Syracuse Common Councilors unanimously approved a budget Thursday that holds property taxes flat but also includes broad cuts across multiple departments. It’s an effort to trim what they call over-spending by the mayor’s office. The Walsh administration proposed a two percent property tax increase and using $27 million in reserves to balance the budget. Acting council president Pat Hogan said they didn't make specific cuts.
“What we did is allow people department heads to make judicious decisions how they run their department," Hogan said. "We didn't cut any jobs. We just cut money.”
Council finance committee chair Corey Williams says their plan gives departments flexibility.
“They can make inter-departmental budget transfers and we expect them to be the experts with how they choose to spend their money," Williams said.

But Mayor Ben Walsh strongly disagreed. He was visibly angry during an hour-long press conference following the council vote.
“These cuts contained in the council's amendments are draconian and they're dangerous.”
Walsh said the more than 80 amendments from councilors slashed $16 million from his $348 million proposed budget. Walsh says the council’s plan leaves no room for error, and any changes in federal or state spending will be catastrophic. Walsh says councilors failed in their fiduciary duty.

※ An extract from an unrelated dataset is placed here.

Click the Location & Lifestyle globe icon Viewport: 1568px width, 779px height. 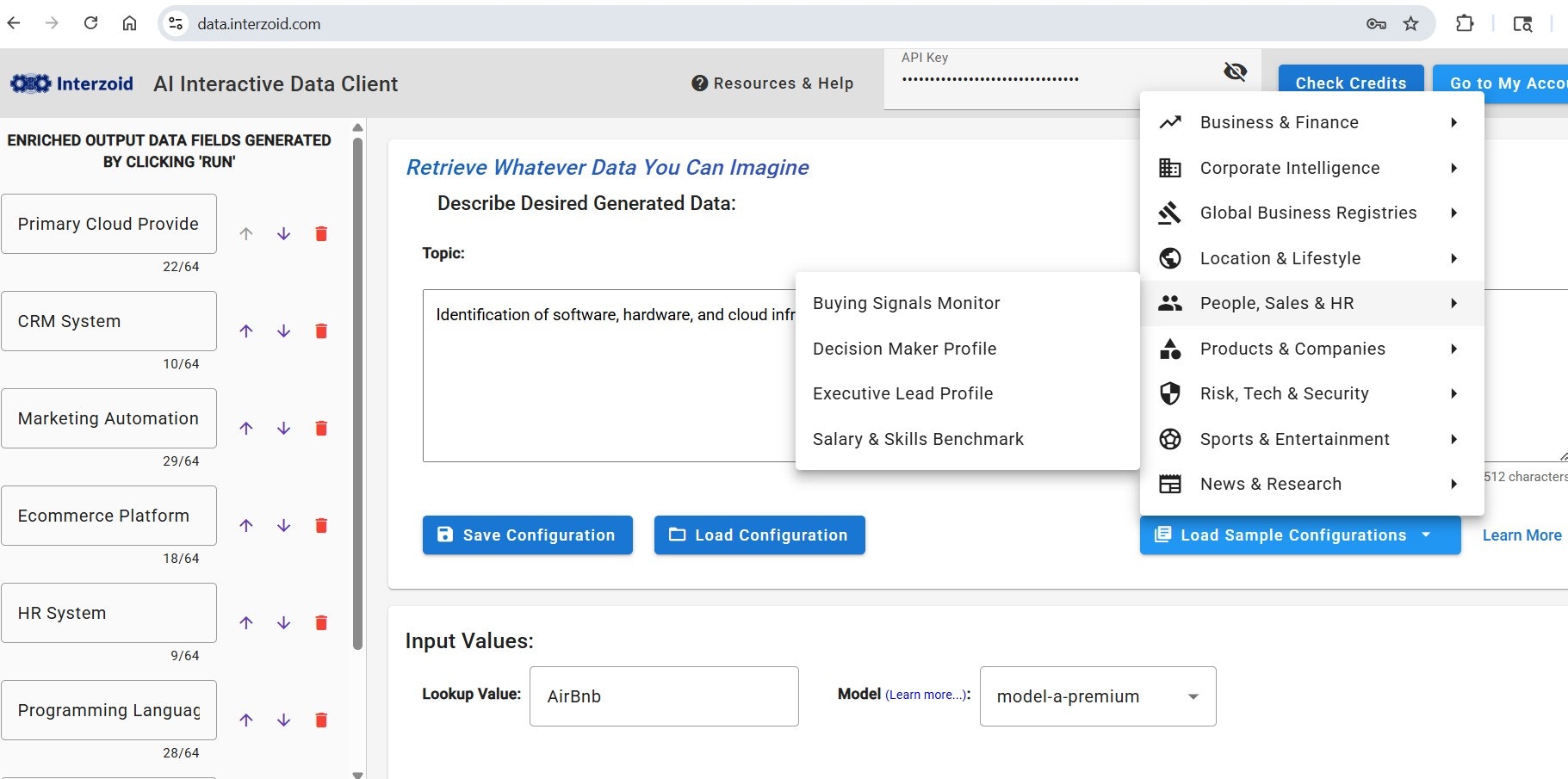1171,258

"More than 80 amendments, how many identify new sources of revenue? Zero. Zero," Walsh said. "So if this is about addressing our structural deficit and positioning the city for long term fiscal sustainability, how could you bring nothing to the table on the revenue side? Inexcusable.”

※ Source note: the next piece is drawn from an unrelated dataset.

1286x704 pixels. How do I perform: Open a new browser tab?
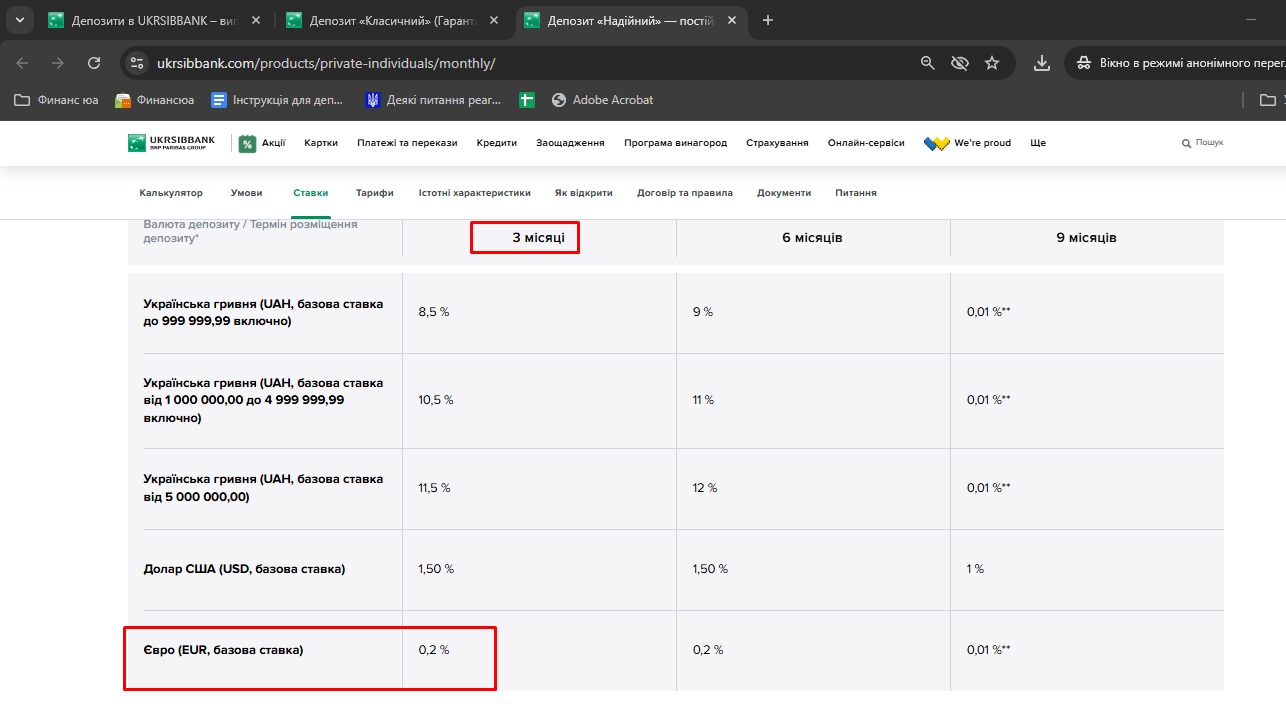pos(768,20)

Walsh says the council’s cuts will severely impact police and fire operations, parks programs, code enforcement, litter control, and more. He and several department heads pointed out councilors voted to cut some of the same programs they approved in recent meetings. The mayor has ten days to approve or veto the amendments. Unless councilors change their minds, they’re likely to override any vetoes. A final budget must be in place by June 2.